Astute readers will have already picked up on the fact that the IF values given in the table above are the fraction or percentage of power at LT that was equivalently maintained. Indeed, it was suggested to me that the IF should be multiplied by 100 to express it as a percentage, since decimal values less than 1 can be more difficult to immediately grasp. I resisted this quite valid suggestion, however, because I was afraid that scaling IF this way might result in people confusing IF values with TSS scores. As well, expressing IF as a percentage rather than a decimal could result in individuals confusing these values with the percentages limits of the training levels I laid out previously. A really astute reader will realize that they are in fact essentially measures of the same thing, i.e., power output relative to the individual's power at LT - the absolute values differ, however, because deriving the IF score corrects for the effects of variations in power on physiological responses, whereas the training levels have simply been offset to lower power levels to account for this fact (e.g., level 1, recovery, is defined as an average power of <55% of power at LT, but the IF value of <0.75 corresponds to <75% of power at LT).

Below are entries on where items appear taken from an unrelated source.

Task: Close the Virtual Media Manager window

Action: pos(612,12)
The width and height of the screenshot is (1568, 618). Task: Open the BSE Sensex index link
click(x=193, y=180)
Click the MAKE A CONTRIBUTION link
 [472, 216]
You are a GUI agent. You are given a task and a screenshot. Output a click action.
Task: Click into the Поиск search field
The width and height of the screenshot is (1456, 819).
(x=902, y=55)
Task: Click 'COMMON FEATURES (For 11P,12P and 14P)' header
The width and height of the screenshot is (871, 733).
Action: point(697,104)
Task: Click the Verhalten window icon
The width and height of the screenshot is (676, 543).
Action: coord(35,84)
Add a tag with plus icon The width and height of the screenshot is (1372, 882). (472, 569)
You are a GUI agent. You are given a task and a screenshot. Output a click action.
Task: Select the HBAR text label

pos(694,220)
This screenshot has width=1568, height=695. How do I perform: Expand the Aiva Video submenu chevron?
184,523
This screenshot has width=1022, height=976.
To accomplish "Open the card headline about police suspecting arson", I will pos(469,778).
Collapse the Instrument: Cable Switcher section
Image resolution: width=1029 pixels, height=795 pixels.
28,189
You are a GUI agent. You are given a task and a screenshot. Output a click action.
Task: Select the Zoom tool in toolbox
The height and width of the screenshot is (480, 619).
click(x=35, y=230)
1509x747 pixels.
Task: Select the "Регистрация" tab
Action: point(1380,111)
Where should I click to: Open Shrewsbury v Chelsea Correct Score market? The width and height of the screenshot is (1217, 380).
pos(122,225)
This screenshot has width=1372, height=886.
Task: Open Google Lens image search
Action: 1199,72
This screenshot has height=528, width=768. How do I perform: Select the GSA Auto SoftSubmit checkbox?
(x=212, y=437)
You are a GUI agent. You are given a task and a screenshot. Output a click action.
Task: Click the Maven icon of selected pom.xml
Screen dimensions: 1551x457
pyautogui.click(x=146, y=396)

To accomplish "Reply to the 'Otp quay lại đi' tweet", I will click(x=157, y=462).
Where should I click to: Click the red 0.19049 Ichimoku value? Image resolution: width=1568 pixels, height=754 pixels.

Finally, yet another application of the IF algorithm/score is as a teaching tool, as it helps demonstrate why, even when power is highly variable, it is still an individual¿s "metabolic fitness" (i.e., power at LT) that is important in determining performance. That is, by illustrating (via a 4th order relationship - greater even than the 3rd order relationship between power and wind resistance!) how physiologically "costly" every sustained burst above LT proves to be, the IF algorithm may 1) help less experienced riders understand why it is important to learn how to modulate their effort during mass start races, so that they don't fatigue themselves unnecessarily, and 2) help even experienced riders understand how appropriate training aimed at raising LT can improve performance even in events seemingly much different than a time trial (a point Amit has already picked up on).
As mentioned previously, the key to everything I've written about above is the weighting algorithm, and thus the validity/robustness of the TSS and IF scores/values depend entirely on it. I believe that it is based on sound physiological reasoning, and in my experience so far it seems to work quite well (better than I could have hoped, actually). I have not, however, had the chance to evaluate thousands, much less hundreds, of data files, so the possibility of the occasional "outlier" still exists. A greater limitation to the entire concept, though, is that the basic premise - i.e., that you can adequately describe the training load and the stress it imposes on an individual based on just one number (TSS), completely ignoring how that "score" is achieved and other factors (e.g., diet, rest) - is, on its face, ridiculous. In particular, it must be recognized that just because, e.g., two different training programs produce the same weekly TSS total, doesn't mean that an individual will respond in exactly the same way. Nonetheless, I believe that TSS (and IF) should prove useful to coaches and athletes for evaluating/managing training.
Finally, I am releasing this idea onto the list because I strongly believe that knowledge is to be shared, not hoarded, and I hope that others will benefit from my efforts. To that end, I encourage people to try calculating TSS and IF for some of their own files, and share any interesting observations or questions that arise as a result - somebody might even want to try writing an Excel macro to speed up the calculations a bit. However, I would be very disappointed if anyone tried to capitalize on these ideas by producing or incorporating them into a commercial program without my permission.